Most studies of complex fluids under shear have been done with light, X-ray, or neutron scattering. Scattering techniques have the disadvantage that the data are averages over the sampled volume; information about local processes cannot be obtained. Real-space experiments, using microscopy, have been undertaken to study behavior under shear in more detail. Two-dimensional colloidal crystals at a liquid interface were observed in real-space (29, 30) showing the motion of strings of particles past each other when sheared. Shear-induced crystallization has been observed in 3 dimensions in hard sphere suspensions under low-frequency oscillatory shear by taking snapshots at the extremes of the oscillation cycle (31). When crystals were confined to a narrow gap by applying oscillatory shear, several unusual crystal structures were found (32). Finally, Palberg et al. (33) used a special microscopy method in which positional correlations of particles could be directly imaged but not individual particles themselves. For confined, very soft colloids, these authors observed a zig-zag motion of sliding hexagonal layers as well as a disordering transition at higher shear rates (34, 35). Despite these efforts, a unified picture of the structural transitions of colloidal crystals under shear is still far from complete. Shear alignment of colloids has already been used to align large colloidal crystals for photonic applications (36) even on a semiindustrial scale (3739), and it has also been reported in the related process of spin-coating (4043).

In previous work we examined sheared colloidal crystals in 3D using confocal microscopy and a counter rotating cone-plate shear cell (44, 45). The zig-zag motion of sliding hexagonal layers could be clearly observed and the local flow profile could be determined. As the shear rate was increased displacements of particles from their lattice positions grew larger, and particle diffusivity increased. The instrument used enables one to determine structure on a single-particle level. The counterrotation principle creates a plane of zero velocity in which a collection of particles can be tracked for an extended time. In the present work, we also used a counter translating parallel plate shear cell with a small enough plate separation that we could observe individual particles throughout the gap with a confocal microscope (46). This enabled us to obtain local information about the complete system. As we will show, local information is valuable in characterizing the sliding-layer structure and the observation of shear banding. Moreover, it reveals interesting differences between the local ordering and disordering dynamics in shear-induced melting and shear-induced crystallization. By looking at 2 different hard-sphere colloidal systems, we have tried to make sure that our observations were independent of system details of the interactions such as a short-ranged repulsion or the density mismatch with the solvent.

Results and Discussion

Flow Profile of Crystalline Suspensions.

In the parallel plate shear cell, flow throughout the gap can be observed. Previously, Derks et al. (44) noticed that locally the shear rate in a hard-sphere suspension that crystallizes completely at rest can be approximately twice as large as the overall applied shear rate. With the cone-plate shear cell that was used, it was only possible to image the lower 100 μm of the gap, which was 0.4 mm or 1.7 mm depending on the cone used. But the shear rate in the top part of that shear cell could not be measured.

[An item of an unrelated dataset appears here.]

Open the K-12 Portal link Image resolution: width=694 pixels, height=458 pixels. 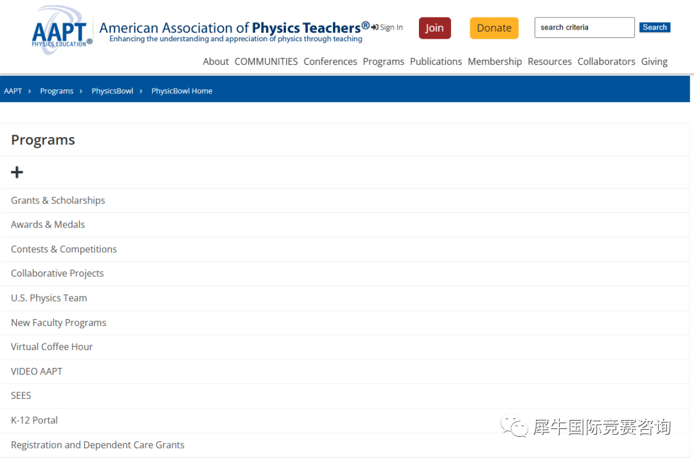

We set the gap width of our parallel plate shear cell at <100 μm. This enabled us to measure the complete flow profile. Previous measurements showed that in the parallel plate shear cell, the flow profile of a dilute colloidal suspension of these silica particles in ETPTA at a volume fraction of φ = 0.22 was linear as expected (46). However, the flow profile of a partially crystallized suspension deviated from linearity.

Fig. 1A shows the flow profiles of a φ = 0.5 dispersion of 1.2-μm diameter silica particles in ETPTA. The profile shows 3 regions: 2 close to the plates where the shear rate was significantly higher than the overall applied shear rate and 1 in the middle of the cell where the shear rate was lower. Because the flow profiles are more or less antisymmetric, this cannot be explained by sedimentation of the silica particles (density 2 g/mL) in its medium (density 1.1 g/mL). The origin of the higher shear rate can be traced to the presence of ≈10 aligned crystal layers present at both walls, as seen from Fig. 1B, which is an xz-image taken right after cessation of the shear. In the middle of the cell, the particles were disordered or formed only small crystalline domains. This suspension was in the fluid–crystal coexistence part of the phase diagram, and the crystal phase is known from computer simulations to “wet” the wall (47); as was seen repeatedly in the experiments. Most likely, the hexagonal layers parallel to the walls slide over each other relatively easily, decreasing the local viscosity. This was also suggested earlier by rheological measurements (11, 13, 14).

Fig. 1.

Fig. 1.

Flow profiles of a φ = 0.5 dispersion of 1.2-μm diameter silica particles in ETPTA. (A) Flow profiles measured at several overall applied shear rates. The profiles were not linear; the local shear rate was significantly higher at both the top and bottom plate. (B) Confocal microscopy image of the velocity-gradient plane taken immediately after cessation of the flow and aligned with the flow profiles in A. At both walls, the particles arranged in crystalline layers, but in the middle, the structure was liquid like. Horizontal dashed lines indicate these boundaries and show the correspondence with the flow profiles. The gap width was 53 μm, the bottom plate was at 0 μm.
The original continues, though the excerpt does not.